Sull’immigrazione, Marco Scurria ha attaccato il trattato di Dublino «che ci penalizza in quanto obbliga i singoli stati a farsi carico autonomamente dei flussi migratori». Su questo aspetto la proposta della Cida soddisfa tutti, non solo il candidato di destra: i confini italiani devono diventare confini dell’Europa, quindi l’Ue deve adottare una politica unitaria anche sull’immigrazione. Certo restano i distinguo tra chi, come Curria, vorrebbe che Bruxelles aiutasse l’Italia a tenere fuori i migranti, e Zanardo che invece vorrebbe un aiuto per accoglierli.
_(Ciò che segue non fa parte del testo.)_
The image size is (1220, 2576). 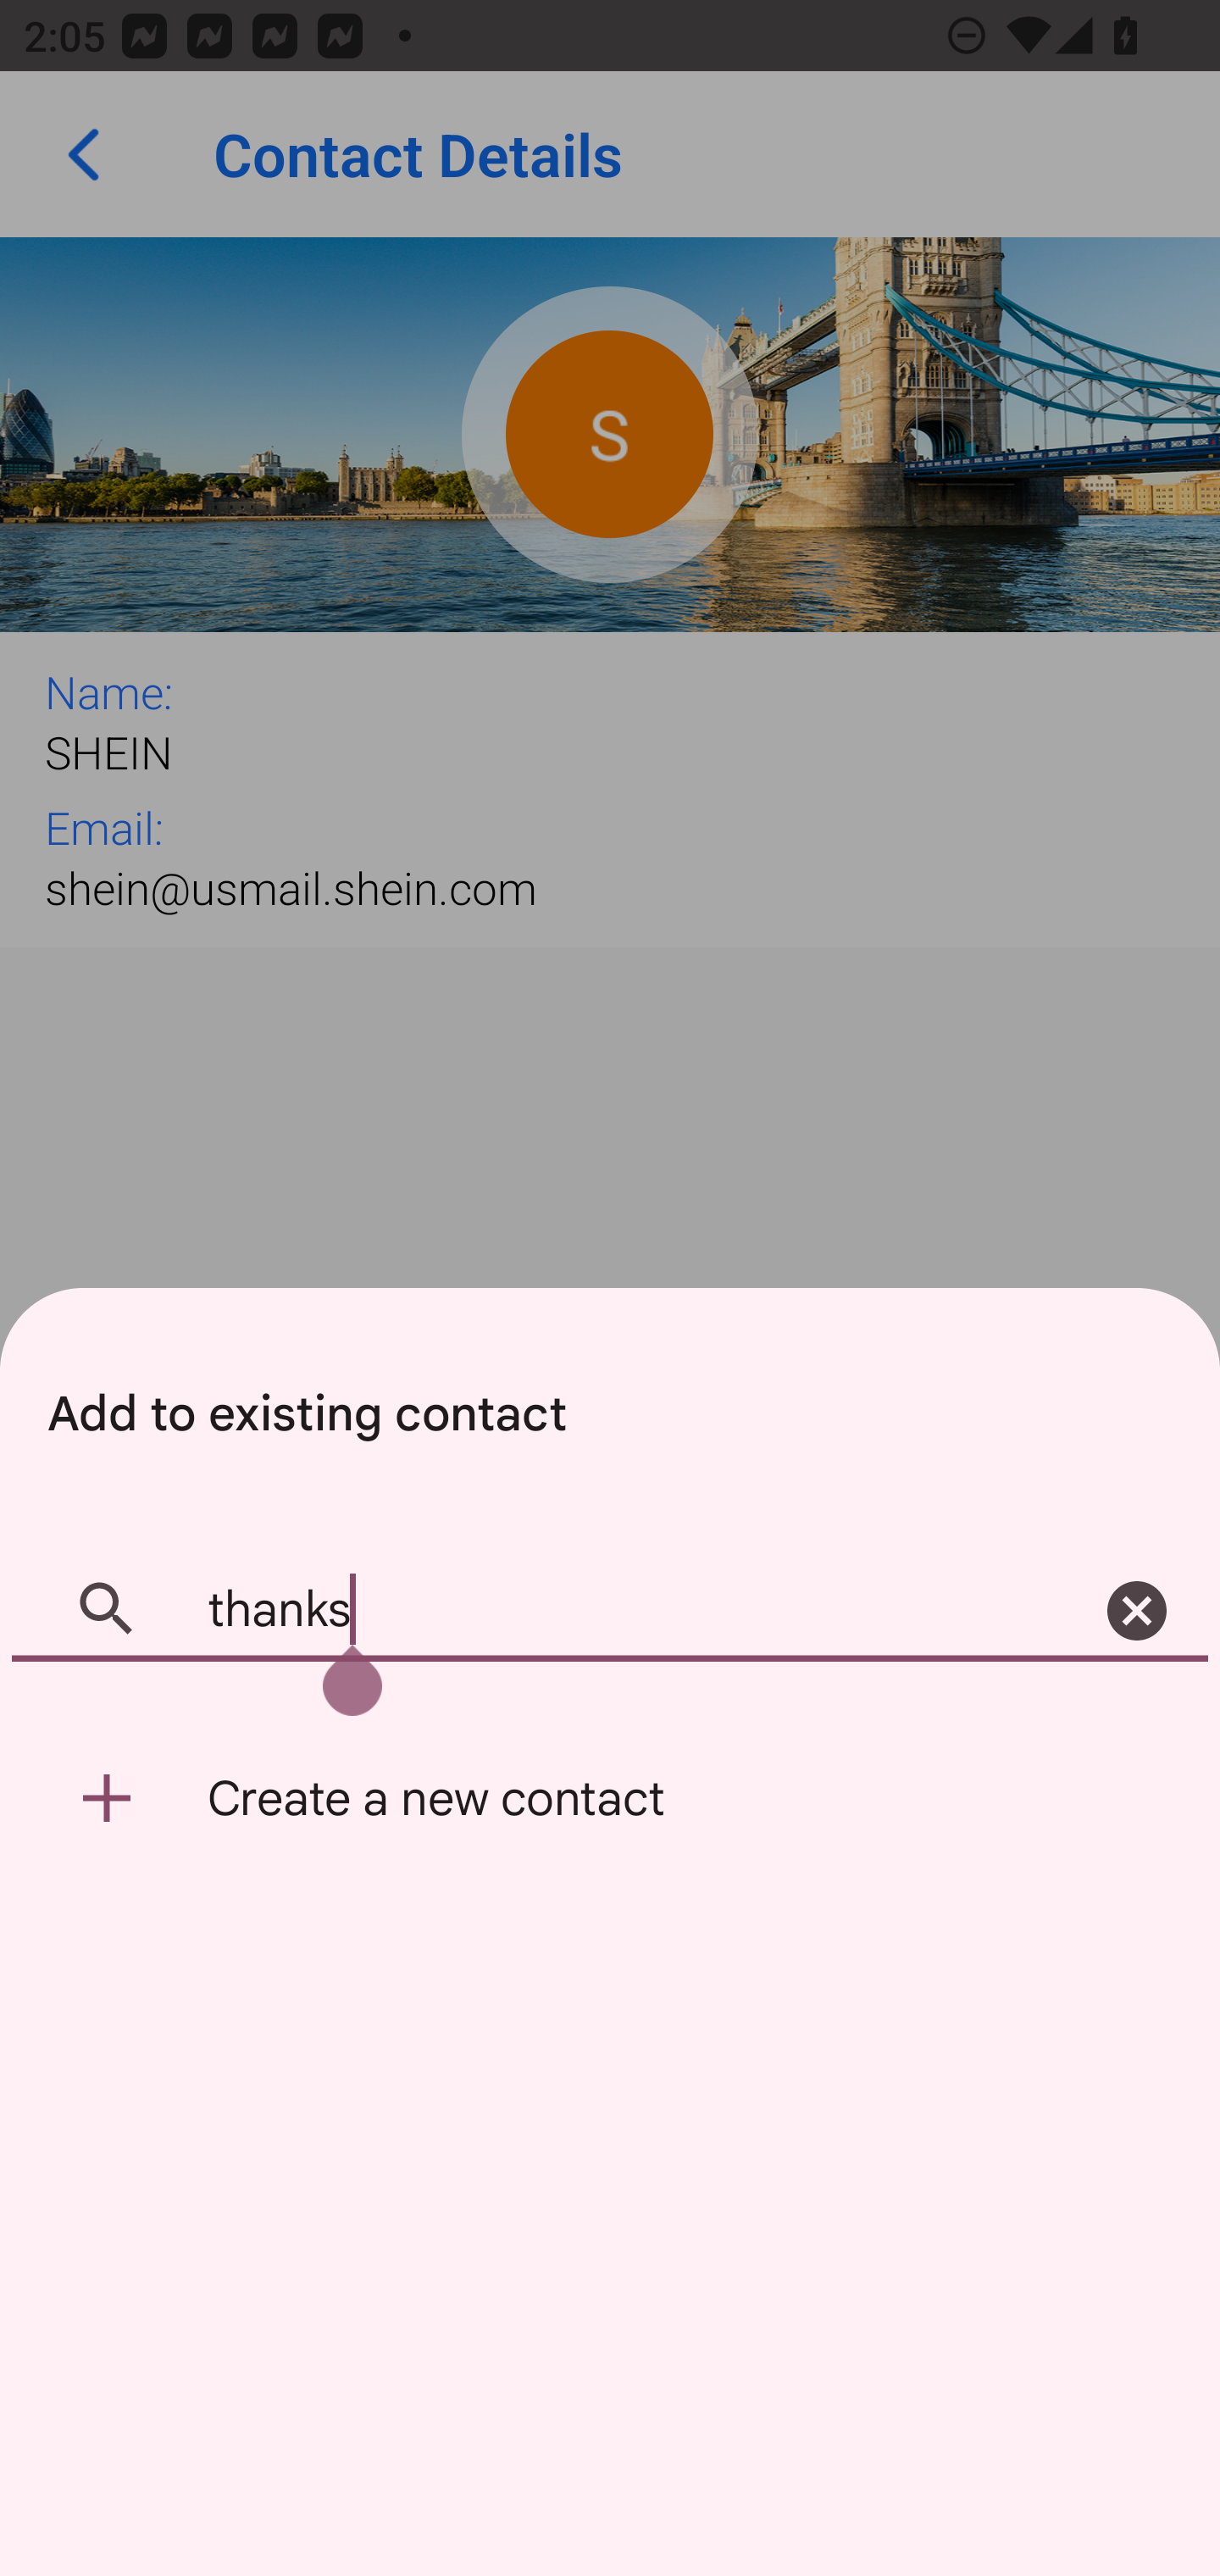 What do you see at coordinates (1137, 1611) in the screenshot?
I see `Clear search` at bounding box center [1137, 1611].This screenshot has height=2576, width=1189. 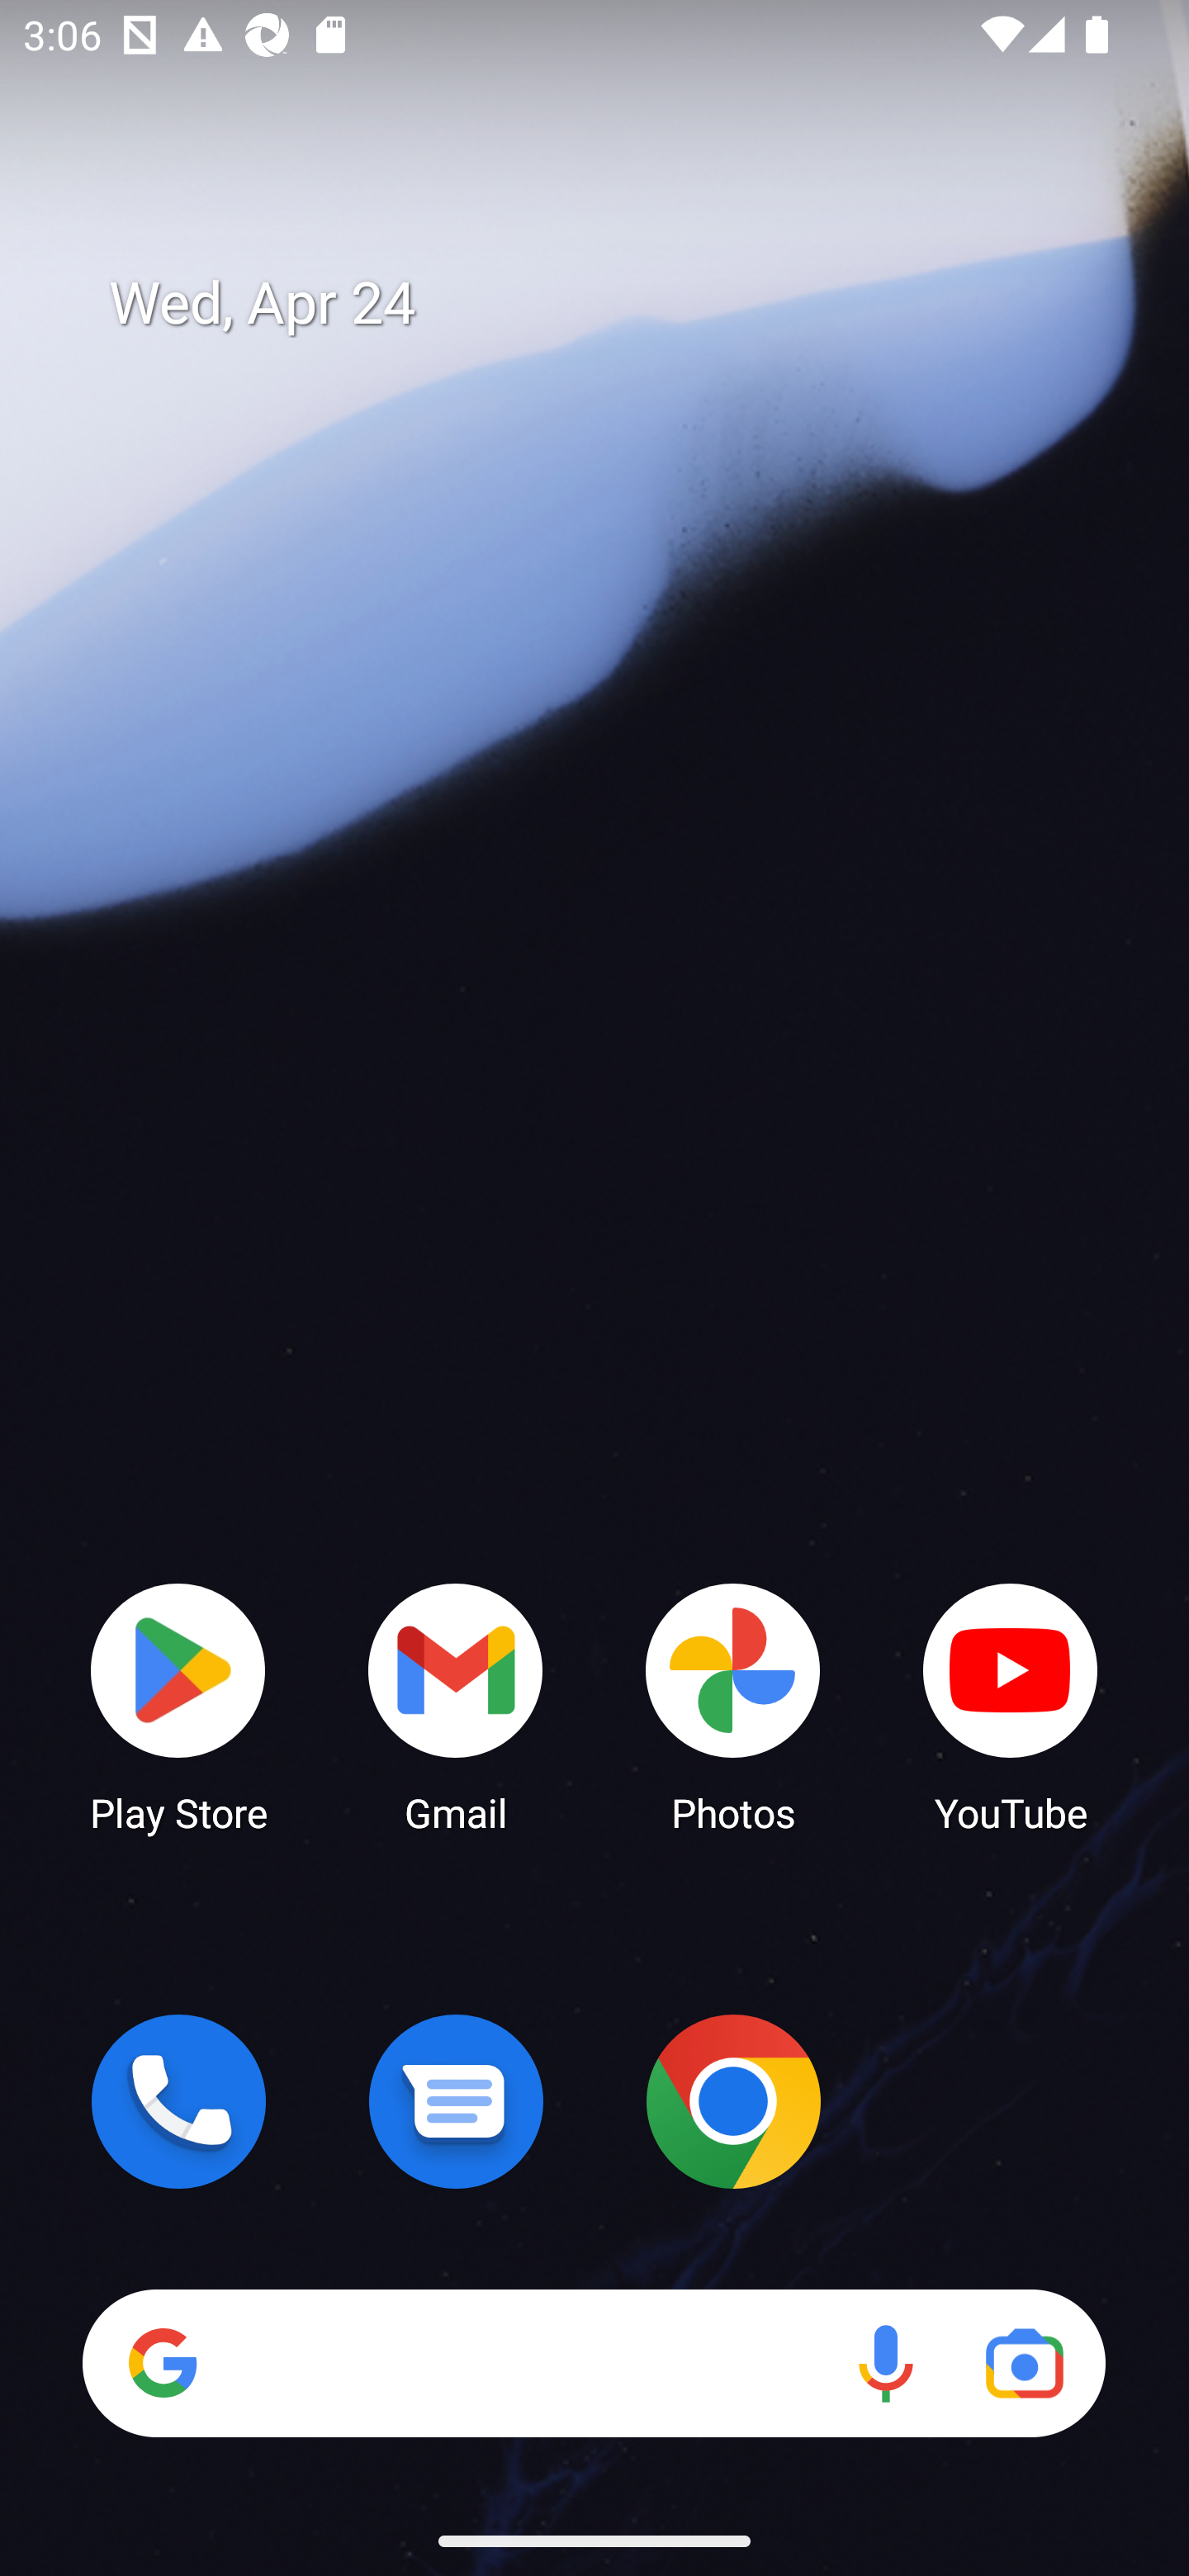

Ma l’importante, per tutti, è che l’Europa non ci lasci soli.
Infine, non per ordine di importanza, le proposte dei manager hanno toccato anche la questione delle istituzioni europee, del loro rapporto con quelle nazionali e, soprattutto, della necessità di avvicinarle ai cittadini aumentando la democrazia e la trasparenza. Sotto questo aspetto si è sottolineata positivamente l’iniziativa, adottata dalla maggior parte delle liste, di indicare un candidato alla presidenza della Commissione europea. Un espediente che dovrebbe far pesare la scelta degli elettori non solo sull’organo di rappresentanza (l’Europarlamento) ma anche su quello esecutivo (la Commissione, appunto). Tuttavia, con le previsioni di un forte astensionismo e l’annunciata avanzata dei movimenti nazionalisti, nessuno può garantire che a guidare la Commissione sarà uno dei candidati indicati dalle varie liste. E se alla fine dovessero saltar fuori delle larghe intese anche a Bruxelles, magari con l’ennesima Commissione espressa tecnocraticamente, come la prenderebbero gli europei?